Cultural integration gap: Craft, cuisine, retail and events often operate in silos. Coordinated programming by tourism and cultural agencies is necessary to create cohesive, authentic narratives that engage visitors.
Safety and security gap: The absence of unified safety protocols at both state and district levels across high-footfall retail and entertainment zones—including fire compliance, surveillance infrastructure, emergency response and crowd-management systems—remains a critical challenge. Establishing integrated standards and coordinated safety frameworks will enable India to develop resilient, visitor-friendly and globally benchmarked tourism-retail districts. Addressing these gaps is fundamental to India building its next generation of destination-grade retail districts.
A national development pipeline: 2026–2030
India must champion a unified pipeline of destination-grade retail-tourism districts: heritage waterfronts, airport corridors, coastal hubs, palace zones and creative-textile clusters. These districts must be authentically Indian, blending culture, commerce and modern experiences to generate global appeal, drive economic growth and enhance urban value.
Why action cannot wait
Capital is mobile. Brands invest in markets offering flagship-ready ecosystems. Tourists seek curated experiences, not transactional retail. Digital and physical convergence is accelerating and India’s retail economy is projected to reach $1.9–2 trillion by 2030. Delay risks India hosting tourists without fully monetising their presence.

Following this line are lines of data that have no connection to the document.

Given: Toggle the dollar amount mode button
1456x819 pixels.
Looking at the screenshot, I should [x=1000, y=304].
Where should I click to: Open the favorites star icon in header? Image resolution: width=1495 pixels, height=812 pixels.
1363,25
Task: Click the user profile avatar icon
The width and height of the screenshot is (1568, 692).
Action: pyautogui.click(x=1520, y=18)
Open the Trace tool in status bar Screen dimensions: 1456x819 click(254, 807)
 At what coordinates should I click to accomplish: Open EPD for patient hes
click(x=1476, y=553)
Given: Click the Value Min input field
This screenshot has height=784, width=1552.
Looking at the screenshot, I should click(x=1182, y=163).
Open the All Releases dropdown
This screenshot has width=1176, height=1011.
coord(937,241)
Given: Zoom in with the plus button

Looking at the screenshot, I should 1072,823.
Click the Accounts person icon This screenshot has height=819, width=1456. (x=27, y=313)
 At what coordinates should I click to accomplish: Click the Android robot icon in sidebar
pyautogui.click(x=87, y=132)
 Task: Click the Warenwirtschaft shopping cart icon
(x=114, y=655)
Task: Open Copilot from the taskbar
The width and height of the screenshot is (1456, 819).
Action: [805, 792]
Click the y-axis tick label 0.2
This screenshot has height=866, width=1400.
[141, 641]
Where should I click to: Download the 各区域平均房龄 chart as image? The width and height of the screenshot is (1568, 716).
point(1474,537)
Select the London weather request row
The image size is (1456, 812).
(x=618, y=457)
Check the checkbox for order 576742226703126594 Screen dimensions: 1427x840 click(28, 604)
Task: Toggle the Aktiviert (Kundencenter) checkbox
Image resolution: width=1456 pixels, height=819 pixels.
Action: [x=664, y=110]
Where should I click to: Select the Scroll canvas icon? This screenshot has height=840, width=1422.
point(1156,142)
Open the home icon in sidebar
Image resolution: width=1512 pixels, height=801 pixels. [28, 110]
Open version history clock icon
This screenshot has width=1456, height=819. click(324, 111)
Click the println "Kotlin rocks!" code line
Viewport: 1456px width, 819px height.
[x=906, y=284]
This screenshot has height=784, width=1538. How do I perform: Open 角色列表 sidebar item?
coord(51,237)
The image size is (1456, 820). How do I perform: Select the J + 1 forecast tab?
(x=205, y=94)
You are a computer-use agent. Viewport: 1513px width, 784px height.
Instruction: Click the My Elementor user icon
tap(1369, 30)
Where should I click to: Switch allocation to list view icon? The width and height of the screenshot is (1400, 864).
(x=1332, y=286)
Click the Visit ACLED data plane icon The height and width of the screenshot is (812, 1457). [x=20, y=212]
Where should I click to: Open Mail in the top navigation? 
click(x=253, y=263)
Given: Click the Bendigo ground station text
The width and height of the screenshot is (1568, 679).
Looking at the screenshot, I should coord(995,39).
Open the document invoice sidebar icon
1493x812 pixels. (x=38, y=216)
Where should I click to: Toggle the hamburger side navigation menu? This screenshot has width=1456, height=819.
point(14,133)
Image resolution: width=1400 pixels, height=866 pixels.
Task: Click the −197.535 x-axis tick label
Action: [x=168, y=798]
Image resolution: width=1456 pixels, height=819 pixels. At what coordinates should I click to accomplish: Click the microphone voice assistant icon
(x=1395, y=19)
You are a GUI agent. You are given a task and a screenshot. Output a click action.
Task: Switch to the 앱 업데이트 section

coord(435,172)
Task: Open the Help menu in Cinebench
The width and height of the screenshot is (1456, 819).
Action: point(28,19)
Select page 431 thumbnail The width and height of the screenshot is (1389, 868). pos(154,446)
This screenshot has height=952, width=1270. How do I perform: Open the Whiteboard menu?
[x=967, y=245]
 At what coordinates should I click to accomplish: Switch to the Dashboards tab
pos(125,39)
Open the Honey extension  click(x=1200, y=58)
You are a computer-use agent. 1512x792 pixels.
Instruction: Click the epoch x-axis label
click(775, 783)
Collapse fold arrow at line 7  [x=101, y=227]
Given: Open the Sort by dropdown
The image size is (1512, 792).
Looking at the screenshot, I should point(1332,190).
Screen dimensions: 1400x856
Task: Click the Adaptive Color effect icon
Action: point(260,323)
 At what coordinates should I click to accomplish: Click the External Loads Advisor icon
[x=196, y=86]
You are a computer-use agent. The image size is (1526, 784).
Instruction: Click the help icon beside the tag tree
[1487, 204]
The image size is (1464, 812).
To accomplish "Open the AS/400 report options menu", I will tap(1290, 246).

Conclusion: From fast-growing retail to globally iconic retail
India possesses the cultural depth, demographic strength and market momentum to build world-class destination districts. What it requires now is unified leadership and purposeful action. Tourism-led shopping districts are catalytic infrastructure that India must prioritise by 2026, assets that will determine not only where tourists shop, but why they choose to visit India.
The next decade of Indian retail growth will not be defined solely by malls, high streets or e-commerce. It will be shaped by immersive tourism districts, experiential retail and the ability to convert mobility, culture and heritage into globally recognised marketplaces. This is the frontier India must now design with intent, intelligence and integrated planning.